About this task:
Each line below from the one containing "Nachricht * (84, 1125)" through the one containing "Natural Solutions Health Store (347, 1907)" is to be given again exactly, and no line outside that span.

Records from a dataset

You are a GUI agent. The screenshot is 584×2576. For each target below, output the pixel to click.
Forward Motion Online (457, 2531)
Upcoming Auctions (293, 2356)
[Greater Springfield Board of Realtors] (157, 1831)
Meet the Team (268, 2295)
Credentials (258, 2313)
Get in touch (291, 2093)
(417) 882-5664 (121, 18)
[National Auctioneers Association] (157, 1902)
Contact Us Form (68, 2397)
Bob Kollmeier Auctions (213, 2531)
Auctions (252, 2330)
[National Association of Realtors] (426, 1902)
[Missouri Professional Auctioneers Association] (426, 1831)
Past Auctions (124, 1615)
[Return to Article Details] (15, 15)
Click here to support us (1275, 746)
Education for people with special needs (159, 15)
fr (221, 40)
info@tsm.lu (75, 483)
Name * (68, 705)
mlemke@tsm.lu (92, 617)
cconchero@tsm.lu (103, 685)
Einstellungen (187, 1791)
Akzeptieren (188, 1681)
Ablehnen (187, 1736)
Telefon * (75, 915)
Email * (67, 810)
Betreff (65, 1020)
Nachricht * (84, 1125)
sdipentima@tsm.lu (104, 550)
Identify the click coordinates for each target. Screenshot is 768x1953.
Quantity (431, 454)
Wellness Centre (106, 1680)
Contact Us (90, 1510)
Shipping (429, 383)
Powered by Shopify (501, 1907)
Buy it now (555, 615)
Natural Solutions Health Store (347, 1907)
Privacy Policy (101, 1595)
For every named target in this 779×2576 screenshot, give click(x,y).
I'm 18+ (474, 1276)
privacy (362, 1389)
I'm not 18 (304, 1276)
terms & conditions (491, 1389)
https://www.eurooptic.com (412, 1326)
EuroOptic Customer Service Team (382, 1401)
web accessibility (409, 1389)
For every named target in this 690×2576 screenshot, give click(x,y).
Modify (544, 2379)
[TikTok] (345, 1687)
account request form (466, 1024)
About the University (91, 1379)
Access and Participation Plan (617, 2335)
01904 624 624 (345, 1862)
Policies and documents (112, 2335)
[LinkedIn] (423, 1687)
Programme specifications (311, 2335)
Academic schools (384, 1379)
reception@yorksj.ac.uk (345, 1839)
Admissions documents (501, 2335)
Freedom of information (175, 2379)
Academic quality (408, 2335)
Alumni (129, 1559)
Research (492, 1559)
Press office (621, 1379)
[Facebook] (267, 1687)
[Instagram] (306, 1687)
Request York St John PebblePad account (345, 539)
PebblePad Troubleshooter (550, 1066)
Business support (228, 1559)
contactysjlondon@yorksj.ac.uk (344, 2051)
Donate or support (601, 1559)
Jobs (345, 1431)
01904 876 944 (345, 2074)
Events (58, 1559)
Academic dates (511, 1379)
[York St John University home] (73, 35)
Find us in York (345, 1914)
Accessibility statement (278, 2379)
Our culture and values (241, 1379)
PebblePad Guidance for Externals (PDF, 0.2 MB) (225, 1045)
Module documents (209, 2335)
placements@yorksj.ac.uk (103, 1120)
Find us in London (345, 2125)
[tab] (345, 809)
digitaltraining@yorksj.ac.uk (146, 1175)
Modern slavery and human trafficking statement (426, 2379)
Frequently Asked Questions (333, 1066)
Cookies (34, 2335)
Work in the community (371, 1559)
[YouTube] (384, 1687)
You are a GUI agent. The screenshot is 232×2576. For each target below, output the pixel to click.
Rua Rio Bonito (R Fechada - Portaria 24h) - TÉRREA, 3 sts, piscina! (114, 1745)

Solution below:
Nachricht * (84, 1125)
sdipentima@tsm.lu (104, 550)
Identify the click coordinates for each target. Screenshot is 768x1953.
Quantity (431, 454)
Wellness Centre (106, 1680)
Contact Us (90, 1510)
Shipping (429, 383)
Powered by Shopify (501, 1907)
Buy it now (555, 615)
Natural Solutions Health Store (347, 1907)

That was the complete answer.